E' un problema talmente delicato quando si tratta di esseri umani, che quasi mi imbarazza proporlo nel caso di un animale. Chi ne ha o ne ha avuti sa perfettamente che quando si prende un cane o un gatto si stipula una sorta di contratto, dove entrambe le parti hanno dei vantaggi ma anche degli obblighi. Per l’uomo i vantaggi sono noti da secoli, tenere la casa sgombra dai ratti nel caso dei gatti e caccia, guida delle greggi, guardia o difesa, nel caso dei cani. Dal punto di vista dell’animale invece c’è la garanzia degli alimenti assicurati, più o meno a vita. Ma in tempi moderni queste utilità quasi sono scomparse a favore di una sola, il reciproco affetto e dunque la reciproca fedeltà. Non è molto diverso quindi da ciò che dovrebbe essere nei normali rapporti sociali della stessa specie.
Come per tutti i rapporti che si basano sui sentimenti, comportano gioie ma anche dolori. Due persone possono legarsi non sapendo quando e perché questo rapporto si interromperà, e nel caso fortunato in cui duri una vita, l’incognita si riduce a non sapere chi per primo la lascerà suo malgrado.
Per i rapporti uomini animali invece c’è una quasi certezza. A meno che l’adottante non sia già vecchio di suo, sono rari i casi in cui sopravvive l'animale, è la natura a deciderlo e c’è ben poco da fare. Quindi quando adotti un cane o un gatto sai già in partenza che sarai tu prima o poi a provare il dolore di una perdita. Basta metterlo in conto e accettarlo, fin qui tutto ovvio e semplice.

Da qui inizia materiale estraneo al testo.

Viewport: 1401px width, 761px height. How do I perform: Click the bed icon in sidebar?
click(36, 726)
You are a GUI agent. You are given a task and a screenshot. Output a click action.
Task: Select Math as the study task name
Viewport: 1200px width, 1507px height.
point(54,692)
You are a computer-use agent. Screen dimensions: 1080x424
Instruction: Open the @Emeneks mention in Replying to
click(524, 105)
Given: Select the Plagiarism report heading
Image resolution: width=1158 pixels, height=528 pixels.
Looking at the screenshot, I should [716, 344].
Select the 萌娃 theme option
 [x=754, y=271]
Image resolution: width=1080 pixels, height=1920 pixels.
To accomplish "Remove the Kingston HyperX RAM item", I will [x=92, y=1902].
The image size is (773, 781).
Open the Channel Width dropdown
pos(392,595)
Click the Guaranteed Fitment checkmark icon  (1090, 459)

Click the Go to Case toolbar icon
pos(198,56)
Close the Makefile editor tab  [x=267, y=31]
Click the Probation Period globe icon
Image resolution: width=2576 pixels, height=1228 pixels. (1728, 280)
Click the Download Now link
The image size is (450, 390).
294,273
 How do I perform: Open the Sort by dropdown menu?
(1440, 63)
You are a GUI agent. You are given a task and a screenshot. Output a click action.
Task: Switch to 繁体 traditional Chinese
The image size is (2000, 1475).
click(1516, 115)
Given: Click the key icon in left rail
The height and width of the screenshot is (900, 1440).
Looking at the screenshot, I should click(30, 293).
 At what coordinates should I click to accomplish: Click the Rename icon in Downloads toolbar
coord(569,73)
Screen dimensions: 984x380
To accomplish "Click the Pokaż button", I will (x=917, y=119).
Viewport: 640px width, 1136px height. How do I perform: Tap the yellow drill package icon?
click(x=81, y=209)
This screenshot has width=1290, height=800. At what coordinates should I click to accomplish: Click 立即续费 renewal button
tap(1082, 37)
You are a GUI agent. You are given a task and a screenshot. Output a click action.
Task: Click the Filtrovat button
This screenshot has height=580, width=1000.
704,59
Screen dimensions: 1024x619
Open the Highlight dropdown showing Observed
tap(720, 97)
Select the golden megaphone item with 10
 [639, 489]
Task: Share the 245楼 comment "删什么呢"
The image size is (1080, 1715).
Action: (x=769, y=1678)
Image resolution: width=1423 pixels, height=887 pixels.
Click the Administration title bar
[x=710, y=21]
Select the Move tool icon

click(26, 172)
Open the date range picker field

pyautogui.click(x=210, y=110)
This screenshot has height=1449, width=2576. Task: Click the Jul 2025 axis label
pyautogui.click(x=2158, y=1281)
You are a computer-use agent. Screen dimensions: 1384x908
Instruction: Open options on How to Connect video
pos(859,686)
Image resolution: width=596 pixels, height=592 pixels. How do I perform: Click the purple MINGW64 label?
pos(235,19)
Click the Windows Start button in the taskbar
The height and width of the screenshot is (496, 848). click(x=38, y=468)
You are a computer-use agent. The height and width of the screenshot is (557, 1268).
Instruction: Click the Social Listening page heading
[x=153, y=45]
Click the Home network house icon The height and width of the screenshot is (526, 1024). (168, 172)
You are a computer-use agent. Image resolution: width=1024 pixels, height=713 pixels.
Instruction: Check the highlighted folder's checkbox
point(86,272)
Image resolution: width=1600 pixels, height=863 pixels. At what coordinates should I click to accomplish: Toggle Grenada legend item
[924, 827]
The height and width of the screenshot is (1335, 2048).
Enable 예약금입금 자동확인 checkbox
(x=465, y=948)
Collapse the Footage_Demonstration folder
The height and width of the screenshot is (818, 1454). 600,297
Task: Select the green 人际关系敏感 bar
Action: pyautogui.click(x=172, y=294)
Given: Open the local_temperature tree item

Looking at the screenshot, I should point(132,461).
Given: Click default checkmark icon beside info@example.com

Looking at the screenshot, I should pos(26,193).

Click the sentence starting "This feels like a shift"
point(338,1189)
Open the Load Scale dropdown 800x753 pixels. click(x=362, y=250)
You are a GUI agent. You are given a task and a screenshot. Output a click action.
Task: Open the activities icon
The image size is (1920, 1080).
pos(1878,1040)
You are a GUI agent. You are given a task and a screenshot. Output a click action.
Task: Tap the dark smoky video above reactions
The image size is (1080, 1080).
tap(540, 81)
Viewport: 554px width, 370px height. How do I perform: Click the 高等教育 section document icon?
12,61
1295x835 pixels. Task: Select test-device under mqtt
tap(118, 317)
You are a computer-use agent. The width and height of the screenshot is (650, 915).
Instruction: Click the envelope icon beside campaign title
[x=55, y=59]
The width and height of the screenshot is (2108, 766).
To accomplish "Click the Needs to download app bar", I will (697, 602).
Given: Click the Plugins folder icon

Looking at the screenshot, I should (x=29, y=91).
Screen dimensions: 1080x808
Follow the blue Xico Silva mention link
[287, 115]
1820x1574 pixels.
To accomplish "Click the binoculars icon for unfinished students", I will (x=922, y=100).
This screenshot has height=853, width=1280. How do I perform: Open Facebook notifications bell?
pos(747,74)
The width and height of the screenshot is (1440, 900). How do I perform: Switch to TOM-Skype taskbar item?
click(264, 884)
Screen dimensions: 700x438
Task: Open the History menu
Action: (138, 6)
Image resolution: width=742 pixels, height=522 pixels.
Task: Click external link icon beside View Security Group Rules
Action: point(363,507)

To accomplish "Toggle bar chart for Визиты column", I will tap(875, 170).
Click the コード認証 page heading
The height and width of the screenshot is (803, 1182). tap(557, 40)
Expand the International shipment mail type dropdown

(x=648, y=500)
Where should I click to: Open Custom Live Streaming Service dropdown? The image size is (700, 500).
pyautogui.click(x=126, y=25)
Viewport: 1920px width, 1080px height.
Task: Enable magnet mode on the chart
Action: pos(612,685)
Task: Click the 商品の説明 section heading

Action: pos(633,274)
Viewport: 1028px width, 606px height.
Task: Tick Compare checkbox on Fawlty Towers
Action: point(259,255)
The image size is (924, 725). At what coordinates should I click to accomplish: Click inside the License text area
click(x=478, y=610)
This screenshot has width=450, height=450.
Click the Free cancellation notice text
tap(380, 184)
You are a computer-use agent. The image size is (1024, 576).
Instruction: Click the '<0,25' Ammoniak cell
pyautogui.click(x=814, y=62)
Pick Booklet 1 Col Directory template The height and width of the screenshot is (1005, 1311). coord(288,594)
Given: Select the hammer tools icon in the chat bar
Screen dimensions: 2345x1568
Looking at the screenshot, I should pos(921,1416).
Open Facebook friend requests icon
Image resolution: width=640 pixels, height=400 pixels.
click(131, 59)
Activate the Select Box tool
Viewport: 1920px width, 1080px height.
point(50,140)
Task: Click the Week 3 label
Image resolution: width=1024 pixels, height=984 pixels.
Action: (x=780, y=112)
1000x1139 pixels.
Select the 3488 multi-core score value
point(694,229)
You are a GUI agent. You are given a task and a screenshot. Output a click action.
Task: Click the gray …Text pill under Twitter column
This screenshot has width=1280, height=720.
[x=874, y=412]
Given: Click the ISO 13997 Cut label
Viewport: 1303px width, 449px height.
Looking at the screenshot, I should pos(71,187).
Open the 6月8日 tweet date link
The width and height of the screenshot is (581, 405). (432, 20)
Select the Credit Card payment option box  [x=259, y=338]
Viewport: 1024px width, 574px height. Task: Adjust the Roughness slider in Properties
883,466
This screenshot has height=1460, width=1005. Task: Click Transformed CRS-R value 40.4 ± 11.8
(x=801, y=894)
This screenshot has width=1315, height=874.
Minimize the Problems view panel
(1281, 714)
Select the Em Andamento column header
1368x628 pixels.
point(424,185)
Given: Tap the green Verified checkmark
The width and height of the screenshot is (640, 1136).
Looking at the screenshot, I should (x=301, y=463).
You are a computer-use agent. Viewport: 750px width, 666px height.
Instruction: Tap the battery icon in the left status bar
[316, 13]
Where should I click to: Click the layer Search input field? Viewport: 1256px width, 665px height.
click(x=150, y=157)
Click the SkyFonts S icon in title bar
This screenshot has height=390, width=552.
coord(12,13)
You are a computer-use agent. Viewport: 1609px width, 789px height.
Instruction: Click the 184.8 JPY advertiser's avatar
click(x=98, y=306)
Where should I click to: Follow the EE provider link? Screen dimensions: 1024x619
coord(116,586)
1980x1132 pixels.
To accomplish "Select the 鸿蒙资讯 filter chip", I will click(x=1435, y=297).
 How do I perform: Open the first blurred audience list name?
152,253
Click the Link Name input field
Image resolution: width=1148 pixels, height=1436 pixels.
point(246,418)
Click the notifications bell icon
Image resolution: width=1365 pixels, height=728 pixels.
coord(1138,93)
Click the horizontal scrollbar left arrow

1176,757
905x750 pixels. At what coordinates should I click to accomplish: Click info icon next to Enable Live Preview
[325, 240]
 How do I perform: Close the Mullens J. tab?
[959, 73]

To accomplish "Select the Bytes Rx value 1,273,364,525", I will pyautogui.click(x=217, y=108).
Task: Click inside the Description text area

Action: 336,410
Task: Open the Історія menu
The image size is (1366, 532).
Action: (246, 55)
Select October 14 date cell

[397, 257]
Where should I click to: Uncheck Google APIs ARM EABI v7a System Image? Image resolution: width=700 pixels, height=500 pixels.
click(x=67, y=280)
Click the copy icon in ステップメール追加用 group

Restano imprevedibili le circostanze. Vecchiaia, malattia o incidente? A parte l’ultima le prime due cause possono avere delle aggravanti, del senso di vuoto e dispiacere di chi resta. Poniamo il caso che dopo quattordici anni di onorato servizio il tuo cane nel giro di pochissimi mesi perda le forze. Inizia con lo stancarsi a camminare a lungo, mentre prima era impossibile stargli dietro. Poi trova difficoltà nel fare le scale, fino a doverci rinunciare. Perde l’udito al punto che devi andargli vicino perché si accorga della tua presenza. Sui suoi occhi scende un velo grigio, fino a perdere completamente la vista o vede solo qualche confusa ombra che passa. Gli arti si deformano e si irrigidiscono, se è costretto a fare qualche movimento brusco prova dolore al punto di guaire. Poi il tono muscolare si spegne giorno dopo giorno, fin tanto che non riesce più a reggersi sulle zampe, neppure da fermo e neppure se sei tu ad alzarlo di peso e a metterlo il piedi. La testa comincia a ciondolare e compare un tremolio diffuso come il nostro alzheimer. L’unico arto che funziona ancora è la coda, che agita come ha sempre fatto quando si accorge della tua presenza. Gli occhi che non ti vedono più, ancora parlano chiedendoti aiuto.
Questa situazione si manifesta e si aggrava in pochissimo tempo, non sai quanto durerà e quanto lo farà soffrire. Ma alla fine puoi chiamarla in un solo modo: agonia. Fai di tutto per alleviargliela, fino al punto di alzarti in piena notte e in pieno inverno ad ogni lamento, per portarlo fuori a fare i bisogni o per mettergli la ciotola dell’acqua sotto il muso, perché non la sa più trovare. E viene inevitabilmente il giorno della decisione, col conforto del veterinario che ti garantisce che non c’è più niente da fare e che non sofrirà. Ma lo scrupolo, il rimorso e la sensazione di averlo tradito sai che resteranno.
A Rigel per una bizzarria abbiamo dato il nome di una stella, come abbiamo spiegato per anni a chi ce ne chiedeva il significato. E come una stella ha fatto il suo dovere, ha brillato. Ci è costato il giusto, senza chiederlo, ma ci ha dato di più. Ha avuto una vita felice e ha pure girato un po’ di modo. Buon viaggio dunque amico dell’uomo, ma soprattutto amico nostro.